Cal me da un codazo en las costillas.
– ¿Podemos irnos ya?
– Sí.
Zoey rodea la cintura de Scott.
– De eso nada -dice-. Vamos a ir a su casa. Dentro de media hora tienen el descanso para comer.
– Tengo que acompañar a Cal.
Zoey sonríe al acercarse. Está preciosa, como si Scott la hubiera revitalizado.
– ¿No se supone que has de decir sí a todo?
– Cal me lo ha pedido primero.
Zoey frunce el entrecejo.
– Tiene ketamina en su casa. Todo está arreglado. Tráete a Cal si quieres. Ya le dejarán alguna cosa, una PlayStation o algo así.
– Se lo has contado a Jake.
– ¿El qué?
– Lo mío.
– Qué dices. Claro que no. -Se ruboriza, y ha de tirar el cigarrillo al suelo y pisarlo para no tener que mirarme.
Ya me imagino cómo fue.se presentó en su casa, les hizo liar un canuto e insistió en dar ella la primera calada, profunda, mientras los dos la contemplaban. Luego se dejo caer al lado de Scott y dijo: «Oye, ¿os acordáis de Tessa?» Y entonces se lo contó. Puede que incluso sollozara un poco. Apuesto a que Scott la rodeó con el brazo. Apuesto a que Jake se acabó el canuto para no tener que pensar en ello.
Agarro a Cal de la mano y me lo llevo. Lejos de Zoey, lejos del mercado. Tiro de él para bajar por la escalera que hay detrás de los puestos y da al camino de sirga que bordea el canal. -¿Adónde vamos? -se queja él.
– Cállate.
– Me estás asustando.
Lo miro a la cara y no me importa.
A veces sueño que deambulo por la casa, saliendo y entrando de las habitaciones, y que nadie me reconoce. Me cruzo con papá en la escalera y me saluda con la cabeza cortésmente, como si hubiera ido a limpiarle la casa, o como si realmente fuese un hotel. Cal me mira con suspicacia cuando entro en mi habitación. Dentro, han desaparecido todas mis cosas y hay otra chica en mi lugar, una chica que lleva un vestido floreado y tiene los labios brillantes y las mejillas firmes como manzanas. Creo que es mi vida paralela. Una vida en la que estoy sana, en la que Jake se alegraría de conocerme.
En la vida real, arrastro a mi hermano por el camino hacia la cafetería con vistas al canal.
– Será estupendo. Vamos a tomar helado, chocolate caliente y Coca-Cola.
– Tú no puedes tomar azúcar. Se lo diré a papá.
Le aprieto la mano con más fuerza. Poco antes de la cafetería hay un hombre en el camino. Va en pijama y está mirando el canal. En la boca se le consume un cigarrillo.
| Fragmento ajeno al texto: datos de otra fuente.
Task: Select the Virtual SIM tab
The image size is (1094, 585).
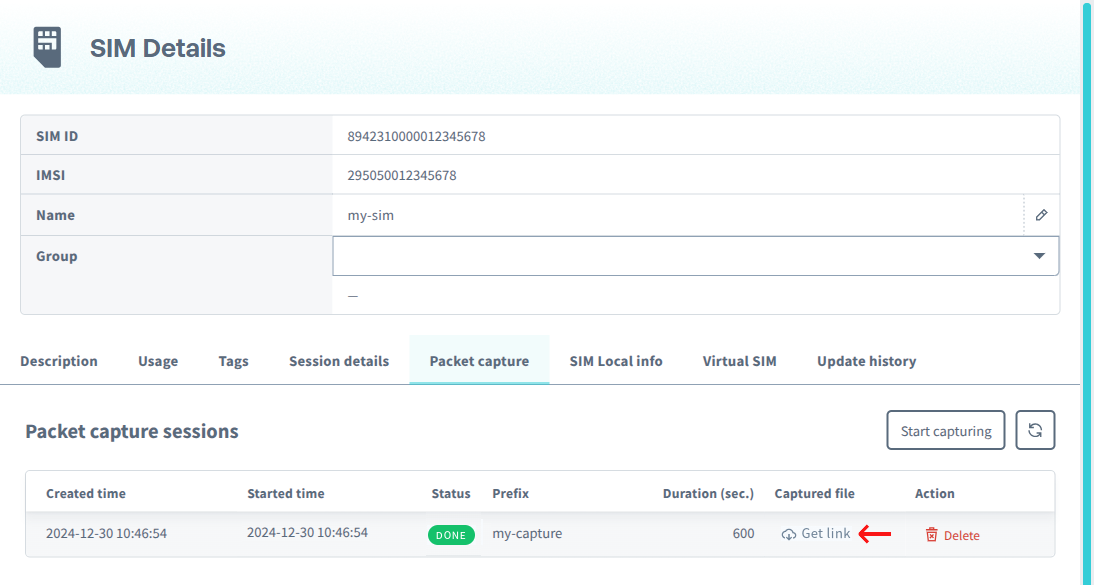Action: [739, 361]
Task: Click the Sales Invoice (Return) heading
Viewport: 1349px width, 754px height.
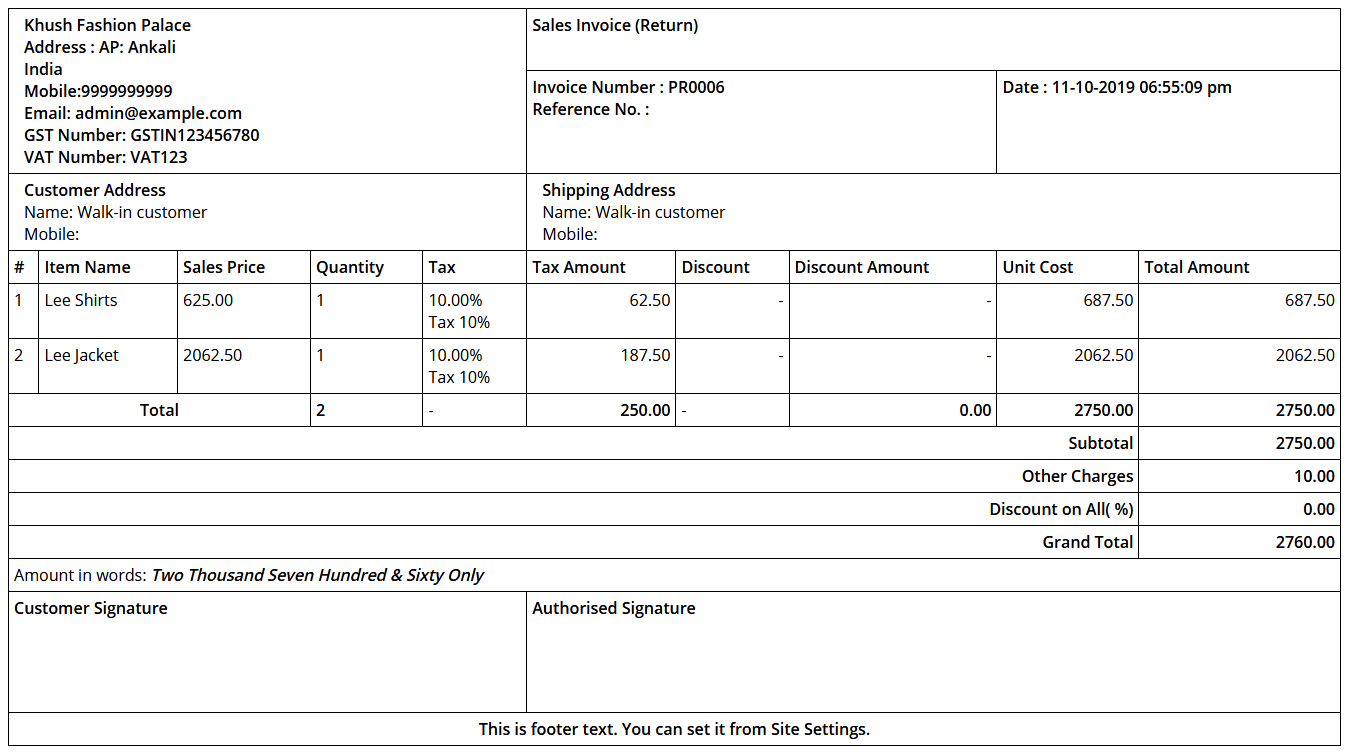Action: [615, 25]
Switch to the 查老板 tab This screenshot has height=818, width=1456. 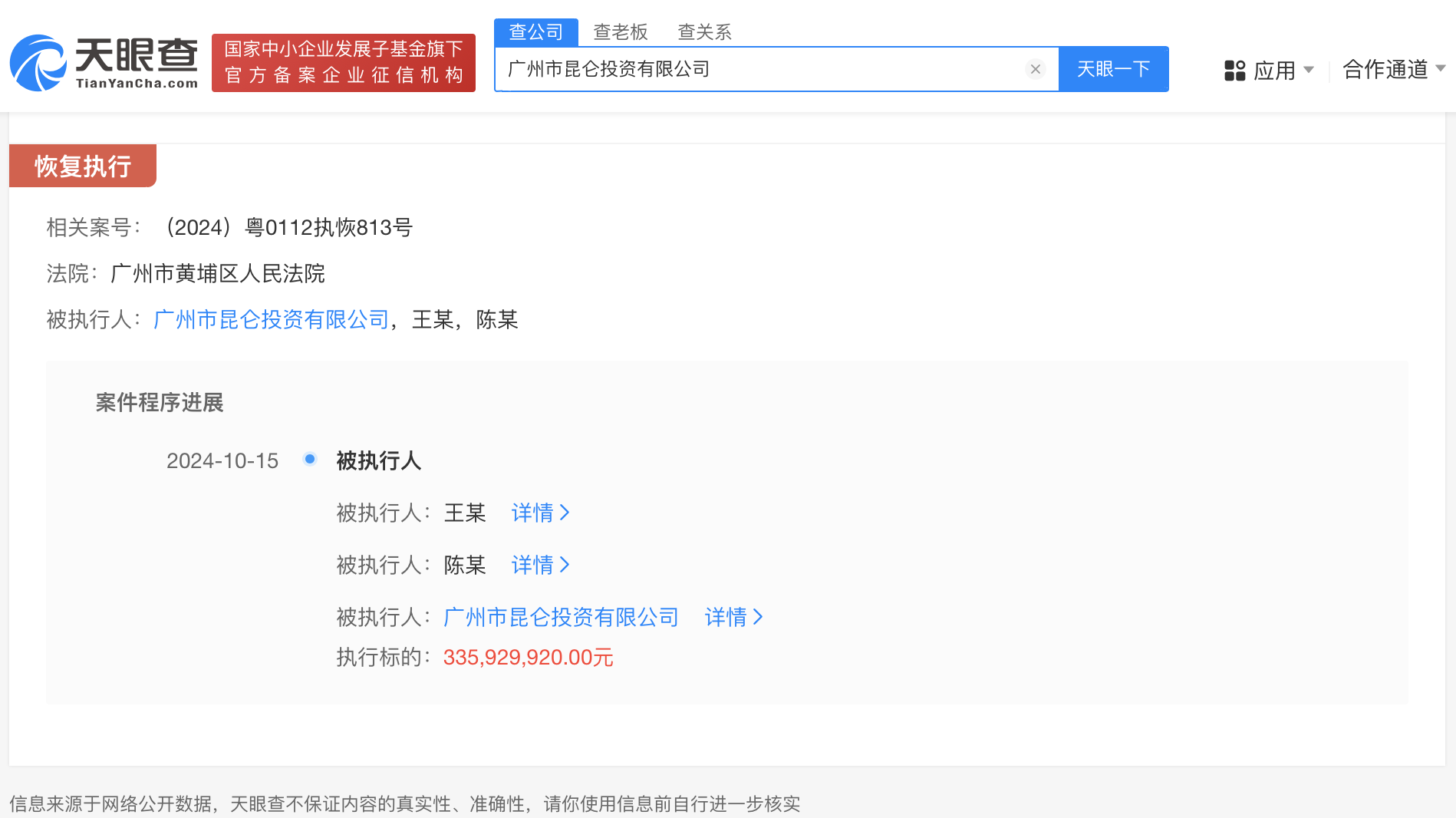[620, 32]
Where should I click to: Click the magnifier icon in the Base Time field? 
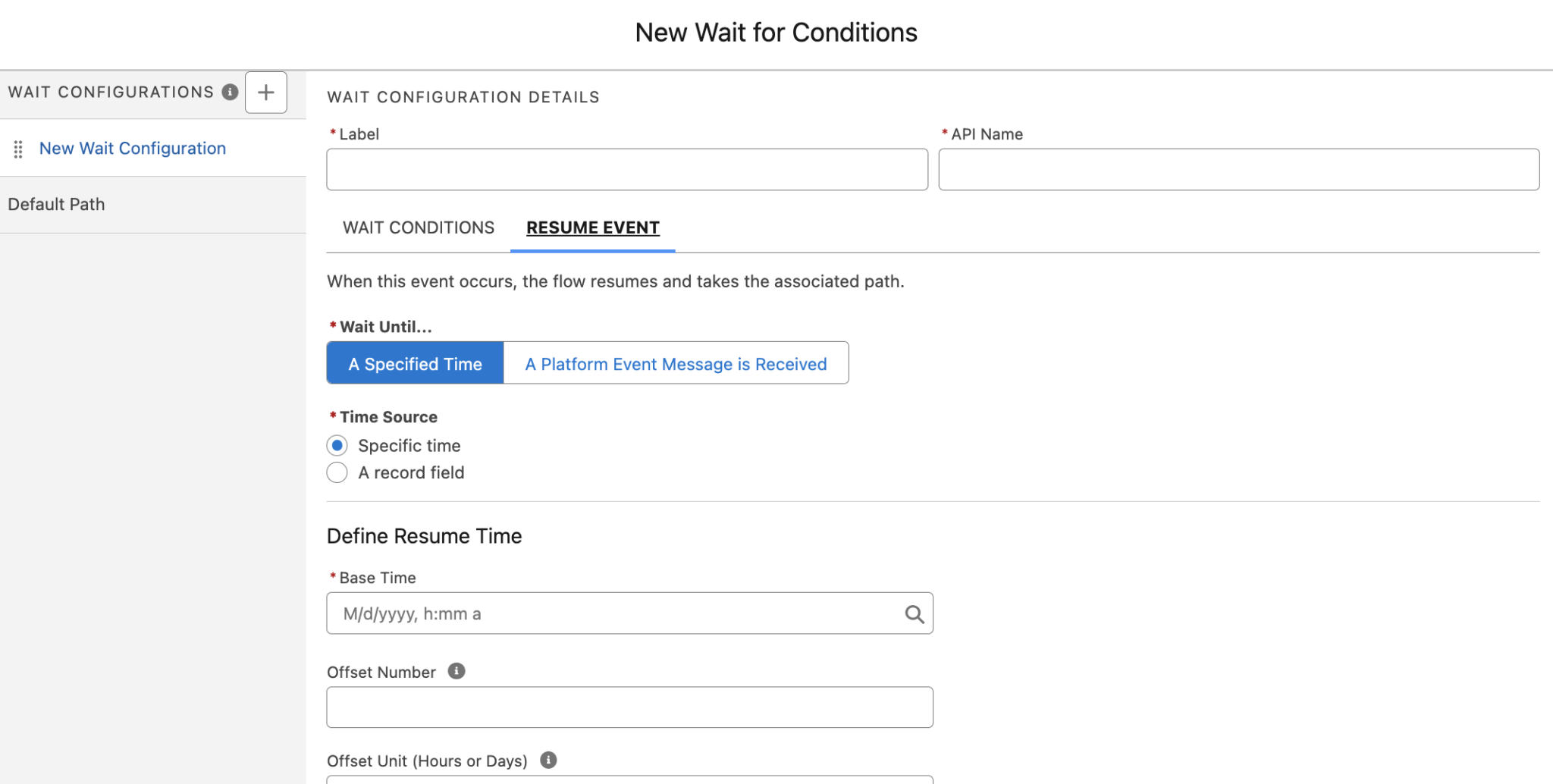coord(914,613)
– Quiero ir a casa -dice Cal.
Pero yo quiero enseñarle las ratas del camino de sirga, la manía de la gente por evitar lo que es difícil, el hecho de que ese hombre en pijama sea más real que Zoey, que viene al trote detrás de nosotros con su enorme bocaza y su estúpido pelo rubio.
– Vete -le espeto sin darme la vuelta.
Ella me agarra por el brazo.
– ¿Por qué ha de ser todo tan complicado contigo?
La aparto de un empujón.
– No lo sé, Zoey. ¿Tú qué crees?
– No es ningún secreto. Mucha gente sabe que estás enferma. A Jake no le importó, pero ahora cree que eres un bicho raro.
– Soy un bicho raro.
Ella me mira entornando los ojos.
– Creo que te gusta estar enferma.
– ¿Eso crees?
– No soportas ser normal.
– Sí, claro, tienes razón, es estupendo. ¿Quieres cambiarte conmigo?
– Todo el mundo muere -dice, como si acabara de ocurrírsele y no le importa que le pasara a ella.
Cal me tira de la manga.
– Mira.
El hombre del pijama se ha metido en el canal. Chapotea con los pies y las manos en el agua. Nos observa inexpresivamente, luego sonríe mostrando varios dientes de oro. Noto un cosquilleo en la columna.
– ¿Les apetece nadar, señoritas? -nos grita. Tiene acento escocés. Nunca he estado en Escocia. -Ve con él -dice Zoey-. ¿Por qué no te metes?
– ¿Me estás pidiendo que lo haga?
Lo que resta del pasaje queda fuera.